Vuslat

58.5K 4.5K 10.8K
                                    

Bölüm parçası; Yeni Türkü- Karanfil

Gözlerim kapalı, dizlerinde uzanmaya devam ederken Oğuz da saçlarımı okşuyordu. Bulunduğum ortam, içinde olduğum durum o kadar huzur vericiydi ki gülümsememe engel olamadım. Parmakları bu defa  dudaklarımın kıvrımlarında gezmeye başladığında gözlerimi açıp ışıldayan mavilerini izlemeye başladım. Yüzündeki özlem dolu bakışa eş bir ifadenin bende de olduğunu tahmin etmek çok zor değildi.

Yüzümde gezinmeye devam eden elini tutarak avuç içini öptüm. Derin bir nefes alıp serbest bıraktıktan sonra yeniden saçlarıma çıktı parmakları.

"Çok özledim." dediğimde gülümsedi. Neyi, kimi, nasılını sormadı. Sormasına da gerek yoktu zaten. Eksik cümleleri içimizde tamamlamayı fark etmeden öğreneli çok uzun zaman olmuştu.

"Çok özledim." diye karşılık verdiğinde kafamı yan çevirip gövdesine sardım kollarımı. Karnına gömdüğüm yüzümün elverdiği ölçüde konuşmaya devam ettim.

"Bir daha bırakanı atlılar kovalasın." Kahkahalarını duyduğumda kafamı gömdüğüm yerden çıkarıp tekrar yüzüne baktım. Yüzüme eğilip dudaklarını dudaklarıma değdirdi. Biraz doğrulup alnımdaki saçları parmakları ile geriye atıp yüzümü izlemeye başladı. Gözleri tekrar gözlerimle buluştuğunda sırıtarak konuştu.

"Hemde yokuş yukarı kovalasınlar." Yeniden eğilip yavaşça yüzümün her yerini öpmeye başladı. Benim tek yaptığım ise gülümsemeye devam etmekti. İstikameti bu defa dudaklarım olduğunda çok kısa bir mesafe kala durdu ve; "Onur." dedi. Kelime kullanacak vaziyette olmadığım için sadece;
"Hı?" diye bir sesle cevap verebildim.

"Kalk hadi." Oğuz'un sesi ve yüzü, Elvan'ın sesi ve yüzüne dönüşünce ağlamaklı bir sesle suratımı yastığa gömdüm.

"Biraz daha geç gelseydin olmaz mıydı be biraderim?"

"E tam dediğin saatte uyandırdım." Yatağımdaki boşluğa oturduktan sonra; "Dur dur!" diye devam etti neşeli bir sesle. "Ne yapıyordun sen rüyanda?"

"Şu an yaptıklarımın değil yapamadıklarımın hesabını soruyorum Elvan!"  Elvan kahkaha atarken ben kafamı yastığa daha fazla gömmeye çalışıyordum. Belki nefessiz kalıp bayılırsam rüyamın devamını da görebilirdim.

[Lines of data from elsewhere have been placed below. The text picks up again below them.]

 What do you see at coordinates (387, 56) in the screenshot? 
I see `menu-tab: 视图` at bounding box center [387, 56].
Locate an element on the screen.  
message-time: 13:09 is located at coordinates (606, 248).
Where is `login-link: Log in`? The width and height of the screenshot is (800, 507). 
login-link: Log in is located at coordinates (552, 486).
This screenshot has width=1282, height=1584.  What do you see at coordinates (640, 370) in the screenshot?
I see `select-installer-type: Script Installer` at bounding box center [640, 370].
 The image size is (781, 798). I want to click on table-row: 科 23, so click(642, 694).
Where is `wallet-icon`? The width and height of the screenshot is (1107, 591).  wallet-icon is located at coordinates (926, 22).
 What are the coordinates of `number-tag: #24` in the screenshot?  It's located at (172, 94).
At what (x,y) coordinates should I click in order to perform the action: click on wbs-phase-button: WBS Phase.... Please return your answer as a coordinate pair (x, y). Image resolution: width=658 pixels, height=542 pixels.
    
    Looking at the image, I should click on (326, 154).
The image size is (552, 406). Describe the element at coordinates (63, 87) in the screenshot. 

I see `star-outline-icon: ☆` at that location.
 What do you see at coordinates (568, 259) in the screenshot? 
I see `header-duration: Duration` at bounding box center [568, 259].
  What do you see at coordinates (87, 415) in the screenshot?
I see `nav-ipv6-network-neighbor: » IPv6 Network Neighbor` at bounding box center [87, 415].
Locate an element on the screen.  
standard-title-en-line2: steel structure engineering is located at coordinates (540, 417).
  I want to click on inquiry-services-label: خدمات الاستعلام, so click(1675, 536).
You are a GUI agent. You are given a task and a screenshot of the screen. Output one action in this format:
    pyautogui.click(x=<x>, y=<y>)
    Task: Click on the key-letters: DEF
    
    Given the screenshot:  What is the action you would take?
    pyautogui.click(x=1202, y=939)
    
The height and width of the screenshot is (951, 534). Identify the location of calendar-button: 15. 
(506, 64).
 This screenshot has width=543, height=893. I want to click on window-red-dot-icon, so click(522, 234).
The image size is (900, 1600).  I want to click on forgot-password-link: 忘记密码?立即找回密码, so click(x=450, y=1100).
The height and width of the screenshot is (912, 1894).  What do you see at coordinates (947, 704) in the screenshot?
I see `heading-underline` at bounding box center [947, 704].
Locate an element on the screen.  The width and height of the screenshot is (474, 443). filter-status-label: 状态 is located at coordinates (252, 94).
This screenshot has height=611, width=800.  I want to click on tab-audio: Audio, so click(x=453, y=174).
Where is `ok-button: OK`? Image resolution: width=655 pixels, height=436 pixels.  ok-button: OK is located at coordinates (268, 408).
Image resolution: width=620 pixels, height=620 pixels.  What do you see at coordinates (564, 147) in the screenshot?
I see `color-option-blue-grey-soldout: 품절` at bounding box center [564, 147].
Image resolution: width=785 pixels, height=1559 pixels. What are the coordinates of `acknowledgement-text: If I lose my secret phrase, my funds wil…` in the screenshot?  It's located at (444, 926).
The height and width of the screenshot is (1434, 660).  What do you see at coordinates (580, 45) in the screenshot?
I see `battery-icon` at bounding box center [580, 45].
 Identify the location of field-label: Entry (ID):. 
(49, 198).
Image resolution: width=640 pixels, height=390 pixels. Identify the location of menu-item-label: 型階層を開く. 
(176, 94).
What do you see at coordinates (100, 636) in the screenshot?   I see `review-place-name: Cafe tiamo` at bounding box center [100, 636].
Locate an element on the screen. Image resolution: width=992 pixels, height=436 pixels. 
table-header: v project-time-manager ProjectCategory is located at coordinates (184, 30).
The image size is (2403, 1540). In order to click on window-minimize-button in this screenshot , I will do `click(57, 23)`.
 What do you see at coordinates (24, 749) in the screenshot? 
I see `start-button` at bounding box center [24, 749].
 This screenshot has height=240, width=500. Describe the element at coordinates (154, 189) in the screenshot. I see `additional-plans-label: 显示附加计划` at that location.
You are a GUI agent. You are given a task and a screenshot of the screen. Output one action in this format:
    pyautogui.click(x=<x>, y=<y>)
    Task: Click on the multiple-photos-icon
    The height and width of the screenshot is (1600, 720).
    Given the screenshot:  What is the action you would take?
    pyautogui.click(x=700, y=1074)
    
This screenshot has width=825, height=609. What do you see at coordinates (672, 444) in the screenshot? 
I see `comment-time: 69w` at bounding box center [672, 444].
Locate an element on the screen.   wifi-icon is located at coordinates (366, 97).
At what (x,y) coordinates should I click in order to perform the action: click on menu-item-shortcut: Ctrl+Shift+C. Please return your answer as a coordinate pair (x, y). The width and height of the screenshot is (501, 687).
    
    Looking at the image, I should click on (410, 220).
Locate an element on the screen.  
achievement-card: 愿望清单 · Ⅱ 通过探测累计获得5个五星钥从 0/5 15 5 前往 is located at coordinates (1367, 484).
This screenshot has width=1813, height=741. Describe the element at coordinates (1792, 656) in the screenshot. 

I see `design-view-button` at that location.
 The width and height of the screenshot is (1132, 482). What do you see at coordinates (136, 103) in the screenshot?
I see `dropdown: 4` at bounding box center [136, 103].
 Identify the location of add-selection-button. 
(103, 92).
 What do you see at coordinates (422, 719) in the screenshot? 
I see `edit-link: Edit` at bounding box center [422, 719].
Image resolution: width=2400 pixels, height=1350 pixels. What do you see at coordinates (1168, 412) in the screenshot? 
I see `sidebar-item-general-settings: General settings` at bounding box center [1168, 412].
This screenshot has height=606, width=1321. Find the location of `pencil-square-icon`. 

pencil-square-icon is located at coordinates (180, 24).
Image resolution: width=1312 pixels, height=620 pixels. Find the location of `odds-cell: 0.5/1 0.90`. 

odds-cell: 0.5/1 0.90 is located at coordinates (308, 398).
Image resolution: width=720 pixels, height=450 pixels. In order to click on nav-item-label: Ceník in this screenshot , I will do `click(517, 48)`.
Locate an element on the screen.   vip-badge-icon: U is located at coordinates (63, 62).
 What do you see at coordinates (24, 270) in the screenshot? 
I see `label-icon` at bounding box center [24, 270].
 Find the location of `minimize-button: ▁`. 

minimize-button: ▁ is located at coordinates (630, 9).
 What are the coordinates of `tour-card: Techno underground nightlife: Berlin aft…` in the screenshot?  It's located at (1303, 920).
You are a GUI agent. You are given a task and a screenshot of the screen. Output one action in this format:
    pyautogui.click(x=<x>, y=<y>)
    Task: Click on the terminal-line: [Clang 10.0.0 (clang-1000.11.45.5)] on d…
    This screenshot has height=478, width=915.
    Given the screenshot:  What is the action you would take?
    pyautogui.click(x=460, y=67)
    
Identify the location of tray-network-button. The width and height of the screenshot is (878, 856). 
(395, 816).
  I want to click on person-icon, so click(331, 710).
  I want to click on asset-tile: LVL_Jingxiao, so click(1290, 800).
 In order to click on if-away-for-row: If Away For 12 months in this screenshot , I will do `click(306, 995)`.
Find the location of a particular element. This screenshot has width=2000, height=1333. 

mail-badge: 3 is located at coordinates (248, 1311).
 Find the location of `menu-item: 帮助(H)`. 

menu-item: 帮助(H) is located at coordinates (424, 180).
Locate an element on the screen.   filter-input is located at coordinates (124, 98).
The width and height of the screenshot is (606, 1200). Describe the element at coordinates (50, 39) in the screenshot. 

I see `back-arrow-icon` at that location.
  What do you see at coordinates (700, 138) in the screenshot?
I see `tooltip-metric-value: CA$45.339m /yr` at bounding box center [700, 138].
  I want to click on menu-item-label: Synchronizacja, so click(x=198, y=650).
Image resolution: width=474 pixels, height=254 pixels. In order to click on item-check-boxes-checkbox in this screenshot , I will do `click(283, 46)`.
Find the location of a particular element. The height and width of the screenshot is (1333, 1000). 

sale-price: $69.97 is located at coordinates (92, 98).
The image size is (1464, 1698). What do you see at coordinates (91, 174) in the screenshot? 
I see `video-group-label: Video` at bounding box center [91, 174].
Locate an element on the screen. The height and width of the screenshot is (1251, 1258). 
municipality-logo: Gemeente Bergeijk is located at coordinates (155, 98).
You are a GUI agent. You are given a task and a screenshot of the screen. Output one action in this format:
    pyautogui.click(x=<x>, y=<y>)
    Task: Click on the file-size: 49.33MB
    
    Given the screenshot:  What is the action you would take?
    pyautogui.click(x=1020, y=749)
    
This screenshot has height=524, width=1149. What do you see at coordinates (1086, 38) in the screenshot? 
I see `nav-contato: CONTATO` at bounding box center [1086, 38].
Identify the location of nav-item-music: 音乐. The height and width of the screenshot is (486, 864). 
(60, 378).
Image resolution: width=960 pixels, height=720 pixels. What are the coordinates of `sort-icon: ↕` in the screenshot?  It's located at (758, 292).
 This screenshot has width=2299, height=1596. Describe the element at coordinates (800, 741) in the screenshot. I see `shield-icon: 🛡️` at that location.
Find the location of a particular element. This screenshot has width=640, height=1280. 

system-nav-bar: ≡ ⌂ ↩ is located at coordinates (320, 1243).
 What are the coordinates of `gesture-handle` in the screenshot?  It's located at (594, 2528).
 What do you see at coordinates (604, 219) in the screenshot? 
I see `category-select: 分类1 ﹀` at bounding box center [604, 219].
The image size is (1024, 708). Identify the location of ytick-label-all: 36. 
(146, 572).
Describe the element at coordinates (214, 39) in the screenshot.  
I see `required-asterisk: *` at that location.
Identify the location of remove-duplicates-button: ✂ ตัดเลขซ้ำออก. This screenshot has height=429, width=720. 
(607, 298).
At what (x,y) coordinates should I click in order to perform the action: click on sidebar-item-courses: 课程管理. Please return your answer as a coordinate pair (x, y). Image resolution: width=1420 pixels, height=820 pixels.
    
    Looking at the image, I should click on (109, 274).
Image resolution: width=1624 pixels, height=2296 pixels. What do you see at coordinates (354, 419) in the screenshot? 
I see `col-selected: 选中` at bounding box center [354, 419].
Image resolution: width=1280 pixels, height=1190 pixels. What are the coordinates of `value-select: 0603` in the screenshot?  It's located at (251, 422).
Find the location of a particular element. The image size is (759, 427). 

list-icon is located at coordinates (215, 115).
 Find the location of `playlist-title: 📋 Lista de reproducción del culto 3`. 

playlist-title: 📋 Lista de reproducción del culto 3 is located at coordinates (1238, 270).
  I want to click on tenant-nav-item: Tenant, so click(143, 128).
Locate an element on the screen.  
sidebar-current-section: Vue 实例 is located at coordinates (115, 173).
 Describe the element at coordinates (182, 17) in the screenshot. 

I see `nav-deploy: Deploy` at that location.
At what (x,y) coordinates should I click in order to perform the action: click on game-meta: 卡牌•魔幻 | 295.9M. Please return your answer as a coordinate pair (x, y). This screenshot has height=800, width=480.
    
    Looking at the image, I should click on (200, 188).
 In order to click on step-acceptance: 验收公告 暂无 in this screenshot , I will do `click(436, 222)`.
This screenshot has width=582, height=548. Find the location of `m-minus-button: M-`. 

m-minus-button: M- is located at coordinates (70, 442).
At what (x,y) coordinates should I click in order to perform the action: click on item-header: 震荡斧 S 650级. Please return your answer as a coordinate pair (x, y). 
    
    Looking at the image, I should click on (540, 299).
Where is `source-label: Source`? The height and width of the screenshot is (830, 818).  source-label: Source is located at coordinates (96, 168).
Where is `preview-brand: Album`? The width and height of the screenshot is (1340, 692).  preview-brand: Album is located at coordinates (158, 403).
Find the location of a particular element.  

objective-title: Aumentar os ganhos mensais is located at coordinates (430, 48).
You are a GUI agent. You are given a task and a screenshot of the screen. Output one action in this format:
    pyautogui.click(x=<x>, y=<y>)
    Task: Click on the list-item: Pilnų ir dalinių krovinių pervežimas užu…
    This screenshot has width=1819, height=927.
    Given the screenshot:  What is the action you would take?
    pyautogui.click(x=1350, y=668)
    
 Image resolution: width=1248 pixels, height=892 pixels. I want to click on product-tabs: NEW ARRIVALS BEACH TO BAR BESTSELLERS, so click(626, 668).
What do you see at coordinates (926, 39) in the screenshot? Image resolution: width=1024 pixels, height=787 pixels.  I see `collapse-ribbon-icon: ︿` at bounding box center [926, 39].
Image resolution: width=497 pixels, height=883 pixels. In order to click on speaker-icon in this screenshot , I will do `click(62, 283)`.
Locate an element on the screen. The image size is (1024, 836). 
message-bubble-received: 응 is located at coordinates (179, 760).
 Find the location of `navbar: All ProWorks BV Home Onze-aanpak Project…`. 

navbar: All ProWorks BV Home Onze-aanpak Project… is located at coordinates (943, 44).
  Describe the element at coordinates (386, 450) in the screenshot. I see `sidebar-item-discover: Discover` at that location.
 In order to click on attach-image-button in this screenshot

"Hadi ama Onur." dedi Elvan bir müddet sonra. Özgürlüğüme kavuşalı bir hafta olmuştu ama ben hala geceleri uyuyamıyordum. Belirli bir saatte  uyandırma görevini de aynı evi paylaştığım Elvan üstlenmişti.

"Saat kaç?"

"Beş."

"Beş diye saat mi olurmuş?" dedim uykulu bir sesle. "Git Allah aşkına Elvan. Azıcık daha yatayım."

"Akşam beş!"

"Daha önce hiç duymadım."

"Kalkman gereken saat." dedi oflayarak.

"Hiç haz etmem." Ne saçmaladığımı umursamadan yorganıma daha da sıkı sarıldığımda Elvan diğer ucundan tutup çekiştirmeye çalıştı.

"Bırak şunu!" diye bağırdı bir süre sonra öfkelenerek.

"Yorgan bizde namustur. Bırakmam."  Bir müddet daha gözüm kapalı cebelleştikten sonra yorganın diğer ucu serbest kaldı ve ben de geriye düşerek yastığıma kavuştum.

"Sevgili biraderim bugün uyansan da yarın istediğin kadar uyusan olmaz mı?"

"Bugün uyusam da sonsuza kadar uyanık kalsam olmaz mı?" Onun cümlesini ona çevirdiğimde çemkirmeye kaldığı yerden devam etti.